> _RECORDS FOR THE TASK_:
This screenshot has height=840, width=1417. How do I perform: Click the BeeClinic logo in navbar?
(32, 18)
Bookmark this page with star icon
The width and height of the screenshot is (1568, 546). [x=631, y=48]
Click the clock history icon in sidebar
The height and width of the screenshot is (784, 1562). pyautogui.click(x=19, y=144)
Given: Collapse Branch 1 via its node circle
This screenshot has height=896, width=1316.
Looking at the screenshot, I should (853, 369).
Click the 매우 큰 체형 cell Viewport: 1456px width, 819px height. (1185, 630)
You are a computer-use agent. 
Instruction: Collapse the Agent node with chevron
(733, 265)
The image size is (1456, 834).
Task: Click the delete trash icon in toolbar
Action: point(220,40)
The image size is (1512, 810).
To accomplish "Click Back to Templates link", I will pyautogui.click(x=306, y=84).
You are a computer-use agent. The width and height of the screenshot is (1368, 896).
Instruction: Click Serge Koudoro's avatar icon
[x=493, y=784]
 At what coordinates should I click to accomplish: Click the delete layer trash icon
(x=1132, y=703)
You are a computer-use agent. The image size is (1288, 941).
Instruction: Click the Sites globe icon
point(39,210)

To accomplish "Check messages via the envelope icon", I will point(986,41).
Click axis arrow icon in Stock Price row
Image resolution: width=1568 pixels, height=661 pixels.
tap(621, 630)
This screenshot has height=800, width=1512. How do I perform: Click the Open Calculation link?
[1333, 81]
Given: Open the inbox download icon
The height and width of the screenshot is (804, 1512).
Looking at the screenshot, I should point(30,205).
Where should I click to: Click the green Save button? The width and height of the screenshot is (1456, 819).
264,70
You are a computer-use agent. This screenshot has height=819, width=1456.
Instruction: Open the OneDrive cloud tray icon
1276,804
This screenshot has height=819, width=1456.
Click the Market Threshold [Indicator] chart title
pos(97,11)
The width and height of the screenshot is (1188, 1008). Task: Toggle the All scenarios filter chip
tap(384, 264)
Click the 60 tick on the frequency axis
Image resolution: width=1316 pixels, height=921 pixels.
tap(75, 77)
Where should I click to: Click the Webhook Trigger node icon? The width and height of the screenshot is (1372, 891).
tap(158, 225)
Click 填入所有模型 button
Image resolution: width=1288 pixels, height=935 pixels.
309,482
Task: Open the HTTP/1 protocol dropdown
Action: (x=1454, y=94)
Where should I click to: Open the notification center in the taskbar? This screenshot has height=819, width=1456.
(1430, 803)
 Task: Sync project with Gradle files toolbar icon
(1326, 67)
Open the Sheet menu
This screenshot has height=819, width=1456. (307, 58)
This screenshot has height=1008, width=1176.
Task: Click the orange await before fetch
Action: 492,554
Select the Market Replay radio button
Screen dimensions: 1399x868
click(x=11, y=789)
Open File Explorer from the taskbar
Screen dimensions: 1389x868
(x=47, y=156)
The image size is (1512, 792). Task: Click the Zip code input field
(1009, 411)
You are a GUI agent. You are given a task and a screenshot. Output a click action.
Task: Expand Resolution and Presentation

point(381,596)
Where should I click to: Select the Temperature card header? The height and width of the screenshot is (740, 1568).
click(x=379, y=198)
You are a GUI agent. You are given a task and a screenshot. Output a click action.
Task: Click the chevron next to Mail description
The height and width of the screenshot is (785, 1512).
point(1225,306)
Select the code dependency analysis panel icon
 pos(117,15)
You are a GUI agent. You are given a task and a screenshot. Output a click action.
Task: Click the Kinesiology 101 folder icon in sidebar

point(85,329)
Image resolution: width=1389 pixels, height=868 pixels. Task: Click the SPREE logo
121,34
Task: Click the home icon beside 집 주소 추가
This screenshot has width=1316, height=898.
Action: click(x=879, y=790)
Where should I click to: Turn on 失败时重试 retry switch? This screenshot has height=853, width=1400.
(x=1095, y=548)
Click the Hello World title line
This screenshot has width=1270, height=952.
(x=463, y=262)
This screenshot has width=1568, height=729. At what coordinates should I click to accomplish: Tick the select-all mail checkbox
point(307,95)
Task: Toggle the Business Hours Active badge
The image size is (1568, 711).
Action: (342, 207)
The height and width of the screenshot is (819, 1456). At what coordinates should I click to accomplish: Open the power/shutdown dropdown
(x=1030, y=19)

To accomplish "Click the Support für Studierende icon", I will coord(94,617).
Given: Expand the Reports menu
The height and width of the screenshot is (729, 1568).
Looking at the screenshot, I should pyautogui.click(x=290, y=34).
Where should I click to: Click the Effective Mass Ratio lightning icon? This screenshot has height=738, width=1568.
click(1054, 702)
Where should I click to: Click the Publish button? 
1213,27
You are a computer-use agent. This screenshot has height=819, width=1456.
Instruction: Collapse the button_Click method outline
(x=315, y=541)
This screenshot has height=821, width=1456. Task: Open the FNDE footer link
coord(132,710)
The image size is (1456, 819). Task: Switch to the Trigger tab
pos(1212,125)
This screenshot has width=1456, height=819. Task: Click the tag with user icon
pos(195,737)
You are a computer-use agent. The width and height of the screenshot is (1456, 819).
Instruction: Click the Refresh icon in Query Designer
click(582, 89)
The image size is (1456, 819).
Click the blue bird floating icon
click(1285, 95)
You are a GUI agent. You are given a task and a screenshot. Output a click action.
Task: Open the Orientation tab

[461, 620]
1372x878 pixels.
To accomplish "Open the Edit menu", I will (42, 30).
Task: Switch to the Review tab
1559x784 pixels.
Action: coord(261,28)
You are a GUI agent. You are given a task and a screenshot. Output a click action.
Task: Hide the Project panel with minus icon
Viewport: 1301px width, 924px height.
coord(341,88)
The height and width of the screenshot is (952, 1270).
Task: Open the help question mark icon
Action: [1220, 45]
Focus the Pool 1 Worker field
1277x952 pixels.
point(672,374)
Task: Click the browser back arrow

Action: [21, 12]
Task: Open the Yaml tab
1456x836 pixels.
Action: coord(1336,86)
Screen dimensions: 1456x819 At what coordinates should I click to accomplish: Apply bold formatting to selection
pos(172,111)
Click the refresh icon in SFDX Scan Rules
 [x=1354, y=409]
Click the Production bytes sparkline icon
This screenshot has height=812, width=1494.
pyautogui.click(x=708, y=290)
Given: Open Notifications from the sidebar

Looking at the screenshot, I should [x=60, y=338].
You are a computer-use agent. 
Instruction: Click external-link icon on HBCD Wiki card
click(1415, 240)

> _EXERCISE OBJECTIVE_: Beginning at the line that holds "Click the refresh icon in SFDX Scan Rules", reproduce each line of the records above down to and including the last one.

> _RESULT FOR THIS TASK_:
Click the refresh icon in SFDX Scan Rules
 [x=1354, y=409]
Click the Production bytes sparkline icon
This screenshot has height=812, width=1494.
pyautogui.click(x=708, y=290)
Given: Open Notifications from the sidebar

Looking at the screenshot, I should [x=60, y=338].
You are a computer-use agent. 
Instruction: Click external-link icon on HBCD Wiki card
click(1415, 240)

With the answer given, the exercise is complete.